§ Activity A: How would you render this sentence from the chinook salmon kidney disease summary in Spanish: "The problem with the control of this disease is that fish can carry and shed the bacteria for years and show no signs of disease."
§ Activity B: Could you proceed with the summary on detecting the kidney disease bacterium in chinook salmon, writing on from its final sentence?

§ Source document:
[Start of Attachment]

|Powell, Madison - UNIV OF ID, MOSCOW, ID|
|Johnson, Keith - IDAHO DEPT OF FISH & GAME|
|Hogge, Carla - IDAHO DEPT OF FISH & GAME|
Submitted to: Journal of Fish Diseases
Publication Type: Peer Reviewed Journal
Publication Acceptance Date: October 1, 2005
Publication Date: December 1, 2005
Citation: Overturf, K.E., Powell, M., Johnson, K., Hogge, C. 2005. Detection of renibacterium salmoninarum in chinook salmon oncorhynchus tshawytscha using quantitative pcr.. Journal of Fish Diseases, 2005, 28, 615-622 Interpretive Summary: Bacterial kidney disease is a systemic infection of salmonids that commonly causes high mortality in wild and aquaculture reared stocks of salmonids. BKD is caused by Renibacterium salmoninarum. Disease outbreaks can range from subacute to chronic cause greater than 50% mortality within an infected population. The problem with the control of this disease is that fish can carry and shed the bacteria for years and show no signs of disease. It can apparently survive within the macrophage and not kill or be killed. At the Hagerman Fish Culture Experiment Station in Hagerman, Idaho we have developed a molecular assay using real-time polymerase chain reaction and fluorescent labeled probes for the detection and quantification of this bacterial organism. This method is much more rapid than the old method of using enzyme-linked immunosorbent assays and polyclonal antibodies, also at low levels of the organism the method is more highly sensitive and accurate in quantifying the presence and number of organisms within the sample.

[End of Attachment]

§ Dataset content:
[Start of Attachment]

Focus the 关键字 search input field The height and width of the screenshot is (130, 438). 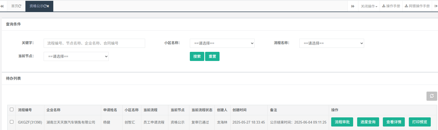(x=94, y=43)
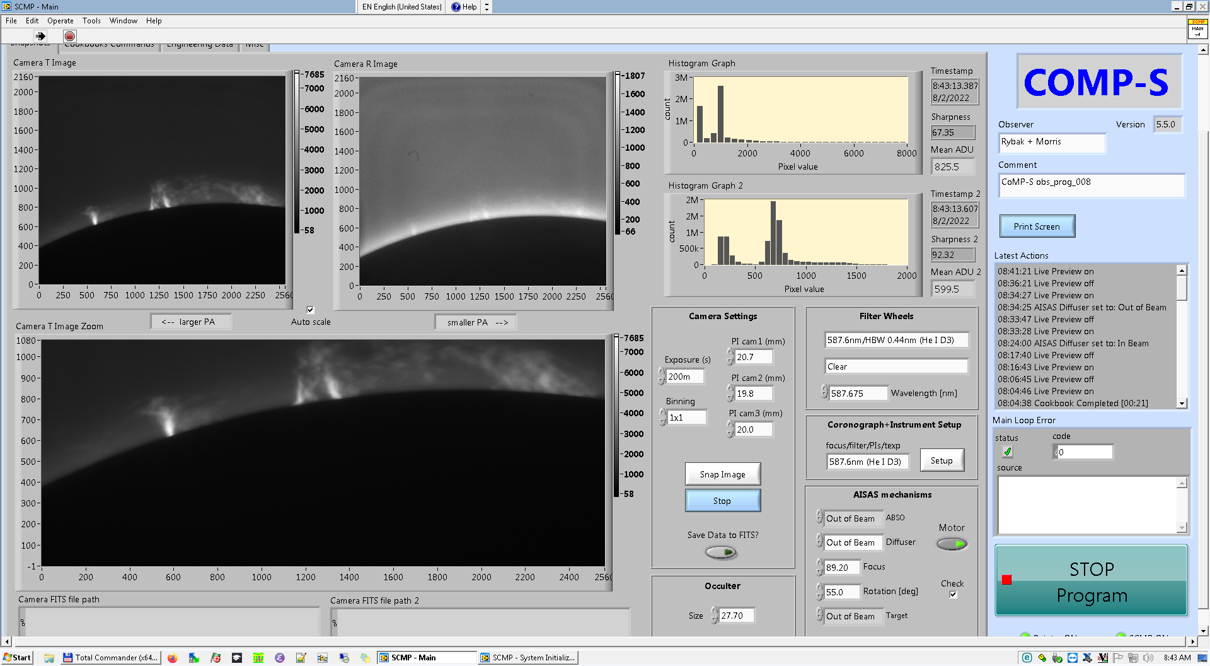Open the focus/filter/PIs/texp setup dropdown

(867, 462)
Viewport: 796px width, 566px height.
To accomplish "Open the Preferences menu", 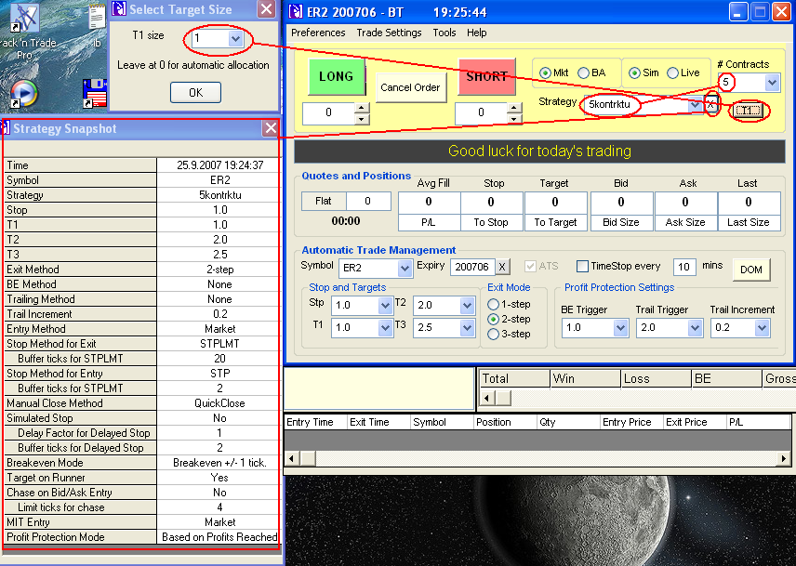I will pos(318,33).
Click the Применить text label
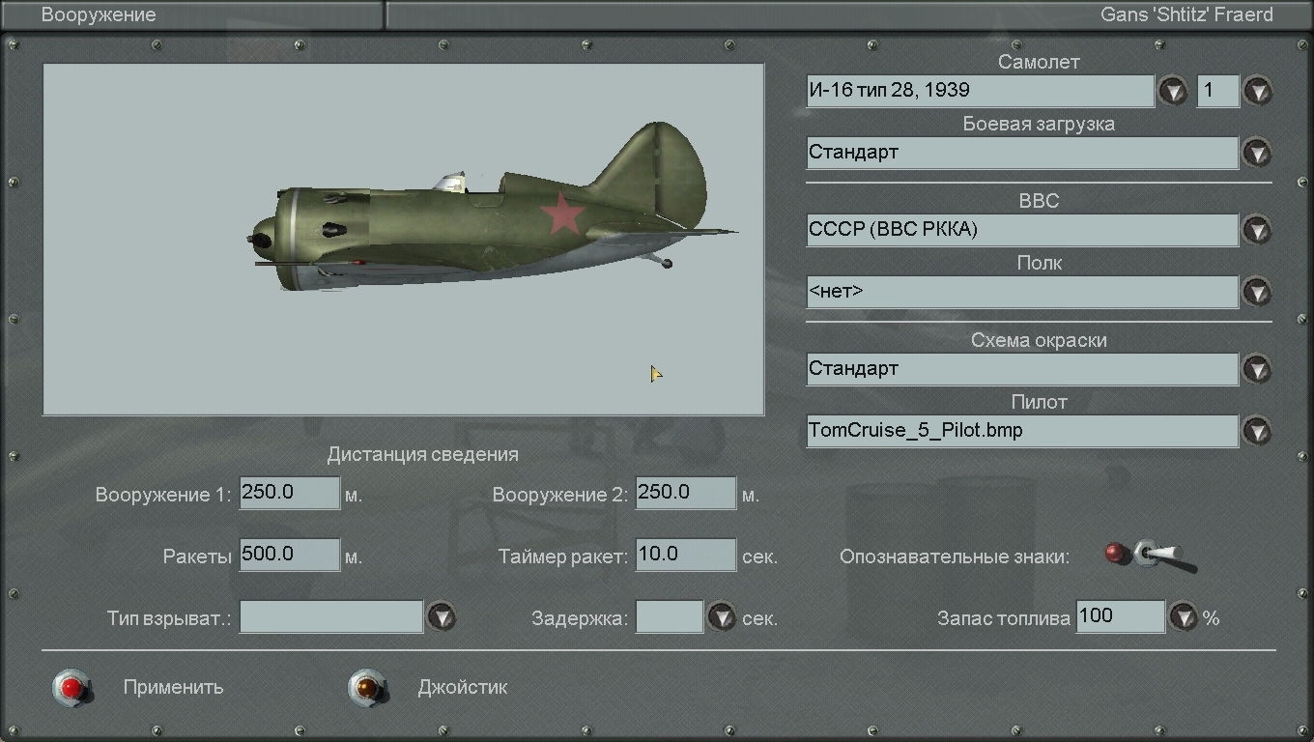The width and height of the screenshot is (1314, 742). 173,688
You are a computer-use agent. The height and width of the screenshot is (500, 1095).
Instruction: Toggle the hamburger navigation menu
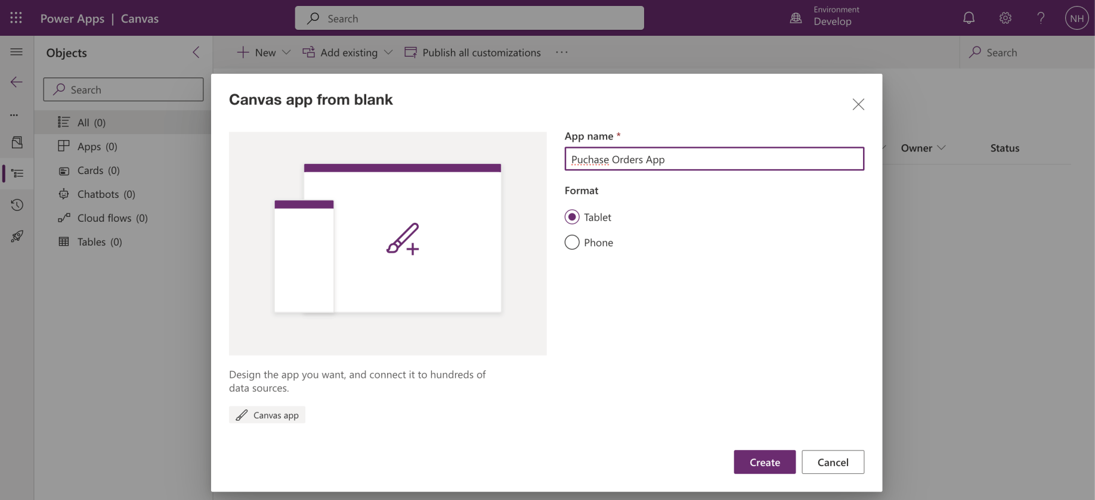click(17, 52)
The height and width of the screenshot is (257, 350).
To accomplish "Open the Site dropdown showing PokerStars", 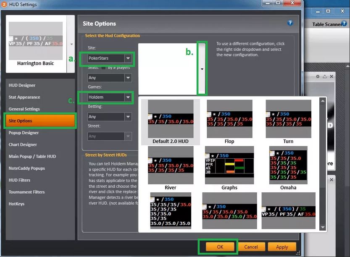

[End of Attachment]
[Start of Attachment]

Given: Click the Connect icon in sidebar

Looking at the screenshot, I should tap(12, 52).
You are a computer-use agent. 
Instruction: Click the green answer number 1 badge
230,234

[End of Attachment]

§ Response box A: El problema con el control de esta enfermedad es que los peces pueden portar y liberar la bacteria durante años y no mostrar signos de la enfermedad.

§ Response box B:
Technical Abstract: We have developed a quantitative PCR assay to detect varying levels of Renibacterium salmoninarum, the causative agent of bacterial kidney disease (BKD). This assay allows for the direct enumeration of bacterial DNA or RNA copy number within tissues and body fluids. The assay can be applied nonlethally and can be used to determine whether R. Salmoninarum is transcriptionally acive. The presence of R. salmoninarum in kidey tissues from 430 chinook salmon collected from 5 Idaho Fish and Game operated hatcheries was initially evaluated using the widely employed enzyme-linked immunosorbent assay (ELISA) with two sets of Kirkegaard and Perry Laboratories (KPL) polyclonal antibodies, "mother batches" 1 & 2. The same tissue samples were then analyzed using the novel quantitative PCR assay and the results compared. At moderate to high levels of infection (O.D. values >0.5) ELISA and estimated DNA copy numbers were highly correlated (r2>0.80) though correlation to specific antibody batches varied. However, lower ELISA values (O.D. <0.5) observed with either antibody batches did not correlate well with the quantitative PCR assay (r2<0.43). Negative controls run concurrently with the PCR assay did not indicate extraneous DNA contamination in the PCR samples.